Diese Krise ist ein neuer Wendepunkt der europäischen Geschichte. Rußland – und ich habe seine Zustände aus den russischen Originalquellen, unoffiziellen und offiziellen (letztere nur wenigen Menschen zugänglich, aber mir durch Freunde in Petersburg verschafft) – studiert, stand schon lang an der Schwelle einer Umwälzung; alle Elemente dazu fertig. Die braven Türken haben die Explosion um Jahre beschleunigt durch die Keile, die sie nicht nur der russischen Armee und den russischen Finanzen, sondern der die Armee kommandierenden Dynastie (Zar12, Thronfolger13 und 6 andre Romanows) höchsteigen persönlich erteilt. Die Umwälzung wird secundum artem14 mit Konstitutionsspielereien beginnen, et puis il y aura un beau tapage15. Wenn uns Mutter Natur nicht besonders ungünstig, erleben wir den Jubel noch!

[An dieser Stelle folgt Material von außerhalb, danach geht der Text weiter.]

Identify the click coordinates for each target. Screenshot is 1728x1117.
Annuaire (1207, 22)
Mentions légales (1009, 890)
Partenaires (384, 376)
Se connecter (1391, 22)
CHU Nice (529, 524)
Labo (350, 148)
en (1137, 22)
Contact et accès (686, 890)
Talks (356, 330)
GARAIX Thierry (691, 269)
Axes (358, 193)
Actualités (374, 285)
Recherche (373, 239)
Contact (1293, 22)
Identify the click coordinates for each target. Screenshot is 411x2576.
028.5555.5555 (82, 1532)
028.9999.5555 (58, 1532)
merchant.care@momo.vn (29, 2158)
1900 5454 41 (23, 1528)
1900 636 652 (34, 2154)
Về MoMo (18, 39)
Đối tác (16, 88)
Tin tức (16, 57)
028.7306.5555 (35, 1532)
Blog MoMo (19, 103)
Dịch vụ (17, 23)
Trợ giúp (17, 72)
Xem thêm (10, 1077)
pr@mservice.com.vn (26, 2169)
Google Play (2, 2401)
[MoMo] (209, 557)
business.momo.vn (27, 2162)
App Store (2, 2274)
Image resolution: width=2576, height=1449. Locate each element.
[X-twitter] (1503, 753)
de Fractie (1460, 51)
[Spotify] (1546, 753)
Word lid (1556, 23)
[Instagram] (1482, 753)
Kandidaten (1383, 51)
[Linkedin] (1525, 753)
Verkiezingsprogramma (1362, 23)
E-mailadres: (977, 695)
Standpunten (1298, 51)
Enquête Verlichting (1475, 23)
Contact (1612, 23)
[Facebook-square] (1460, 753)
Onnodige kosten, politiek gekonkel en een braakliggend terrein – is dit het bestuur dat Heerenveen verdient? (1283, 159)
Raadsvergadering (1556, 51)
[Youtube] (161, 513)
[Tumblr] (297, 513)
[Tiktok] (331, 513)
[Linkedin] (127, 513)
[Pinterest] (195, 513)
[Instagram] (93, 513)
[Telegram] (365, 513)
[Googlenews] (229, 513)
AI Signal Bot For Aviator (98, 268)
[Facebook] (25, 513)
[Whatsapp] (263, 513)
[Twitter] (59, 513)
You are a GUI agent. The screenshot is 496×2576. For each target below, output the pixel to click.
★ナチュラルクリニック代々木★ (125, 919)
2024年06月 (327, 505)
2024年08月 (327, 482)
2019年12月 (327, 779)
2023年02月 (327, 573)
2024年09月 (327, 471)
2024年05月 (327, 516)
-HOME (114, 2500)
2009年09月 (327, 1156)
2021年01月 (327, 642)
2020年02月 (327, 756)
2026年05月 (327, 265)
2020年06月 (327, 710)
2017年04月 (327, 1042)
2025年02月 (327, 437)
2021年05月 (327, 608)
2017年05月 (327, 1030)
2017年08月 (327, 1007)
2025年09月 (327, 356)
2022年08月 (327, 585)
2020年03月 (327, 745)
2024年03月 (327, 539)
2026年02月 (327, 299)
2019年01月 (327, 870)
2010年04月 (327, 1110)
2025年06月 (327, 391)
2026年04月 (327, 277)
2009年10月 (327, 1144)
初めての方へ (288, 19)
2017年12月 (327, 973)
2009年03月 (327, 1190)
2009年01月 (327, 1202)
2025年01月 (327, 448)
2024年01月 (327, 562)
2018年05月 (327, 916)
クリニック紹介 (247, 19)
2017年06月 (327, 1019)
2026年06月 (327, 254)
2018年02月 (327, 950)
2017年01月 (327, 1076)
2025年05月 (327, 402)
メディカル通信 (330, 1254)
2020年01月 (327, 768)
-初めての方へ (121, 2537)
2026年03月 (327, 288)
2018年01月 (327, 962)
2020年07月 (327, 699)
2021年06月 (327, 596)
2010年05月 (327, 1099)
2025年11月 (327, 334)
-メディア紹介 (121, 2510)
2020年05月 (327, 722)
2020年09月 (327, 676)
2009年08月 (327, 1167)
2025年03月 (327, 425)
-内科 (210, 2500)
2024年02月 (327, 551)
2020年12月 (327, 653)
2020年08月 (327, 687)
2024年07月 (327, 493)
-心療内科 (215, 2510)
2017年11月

Das dumme Zeug, das die russischen Studenten machen, ist nur Symptom, an sich selbst wertlos. Aber es ist Symptom. Alle Schichten der russischen Gesellschaft sind ökonomisch, moralisch, intellektuell in voller Dekomposition.
Die Revolution beginnt diesmal im Osten, wo das bisher unverletzte Bollwerk und die Reservearmee der Konterrevolution.
Herr Bismarck sah mit Vergnügen den Keilen zu, aber so weit sollte es nicht gehn. Rußland, zu sehr geschwächt, könnte nicht wieder wie im Deutsch-Französischen Krieg Östreich im Schach halten! Und wenn es dort gar zur Revolution käme, wo bleibt denn die letzte Garantie für die Hohenzollerndynastie?
Für den Augenblick kommt alles darauf an, daß die Polen (im Königreich Polen) sich Ducks halten. Nur keine Emeuten dort in diesem Augenblick! Bismarck würde sofort einrücken, und der russische Chauvinismus würde wieder auf seiten des Zar treten. Warten die Polen dagegen ruhig ab, bis es in Petersburg und Moskau brennt, und träte Bismarck dann als Retter ein, so findet Preußen – sein Mexico!
Ich habe solchen Polen, die Einfluß auf ihre Landsleute und mit denen ich in Verbindung, dies wieder und wieder eingebleut!
Die französische Krise ist ein ganz sekundäres Ereignis verglichen mit der orientalischen. Doch ist zu hoffen, daß die Bourgeoisrepublik siegt, oder das alte Spiel fängt wieder von vorn an, und keine Nation kann dieselben Dummheiten zu oft wiederholen.
Mit herzlichsten Grüßen von mir und Frau
Dein
Karl Marx
Postskriptum.
Notar Wessel von Genf zeigte mir die Geschichte wegen des Testaments von Lingenau an.
Wir werden (i. e. die Exekutoren) einen Mandanten in Amerika ernennen müssen, wozu nur Du Dich eignen würdest. Vor allem aber nötig zu wissen, wie die Sache in Amerika steht und ob das Testament ohne unendliche Prozesse ausführbar. Du wirst mich verpflichten, wenn Du Erkundigungen darüber einziehst und mich informierst.